Set up the greeting-hystrix metric stream

Being able to monitor the state of our circuit breakers is highly valuable, but first the greeting-hystrix application must expose the metrics.

This is accomplished by including the actuator dependency in the greeting-hystrix pom.xml.

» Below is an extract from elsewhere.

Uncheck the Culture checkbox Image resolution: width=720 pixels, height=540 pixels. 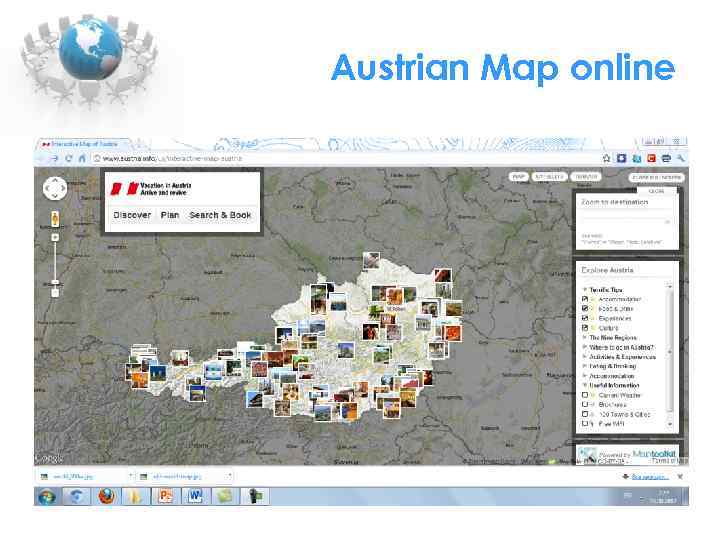pyautogui.click(x=585, y=328)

  1. Review the $CLOUD_NATIVE_APP_LABS_HOME/greeting-hystrix/pom.xml file. By adding spring-boot-starter-actuator to the classpath this application will publish metrics at the /hystrix.stream endpoint.
<dependency>
	<groupId>org.springframework.boot</groupId>
	<artifactId>spring-boot-starter-actuator</artifactId>
</dependency>
  1. Browse to http://localhost:8080/hystrix.stream to review the metric stream. hystrix-stream

Set up hystrix-dashboard

Consuming the metric stream is difficult to interpret on our own. The metric stream can be visualized with the Hystrix Dashboard.

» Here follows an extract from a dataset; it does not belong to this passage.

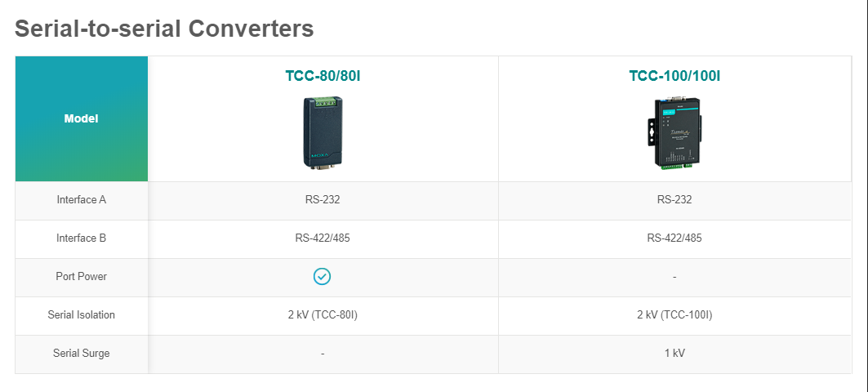The height and width of the screenshot is (392, 868).
Task: Click the Interface B row label
Action: point(82,238)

  1. Review the $CLOUD_NATIVE_APP_LABS_HOME/hystrix-dashboard/pom.xml file. By adding spring-cloud-starter-hystrix-dashboard to the classpath this application is exposes a Hystrix Dashboard.
<dependency>
    <groupId>org.springframework.cloud</groupId>
    <artifactId>spring-cloud-starter-hystrix-dashboard</artifactId>
</dependency>
  1. Review the following file: $CLOUD_NATIVE_APP_LABS_HOME/hystrix-dashboard/src/main/java/io/pivotal/HystrixDashboardApplication.java. Note the use of the @EnableHystrixDashboard annotation. This creates a Hystrix Dashboard.
@SpringBootApplication
@EnableHystrixDashboard
public class HystrixDashboardApplication {

    public static void main(String[] args) {
        SpringApplication.run(HystrixDashboardApplication.class, args);
    }
}
  1. Open a new terminal window. Start the hystrix-dashboard
$ cd $CLOUD_NATIVE_APP_LABS_HOME/hystrix-dashboard
$ mvn clean spring-boot:run
  1. Open a browser to http://localhost:8686/hystrix hystrix-dashboard

  2. Link the hystrix-dashboard to the greeting-hystrix app. Enter http://localhost:8080/hystrix.stream as the stream to monitor.

  3. Experiment! Refresh the greeting-hystrix / endpoint several times. Take down the fortune-service app. What does the dashboard do? Review the dashboard doc for an explanation on metrics.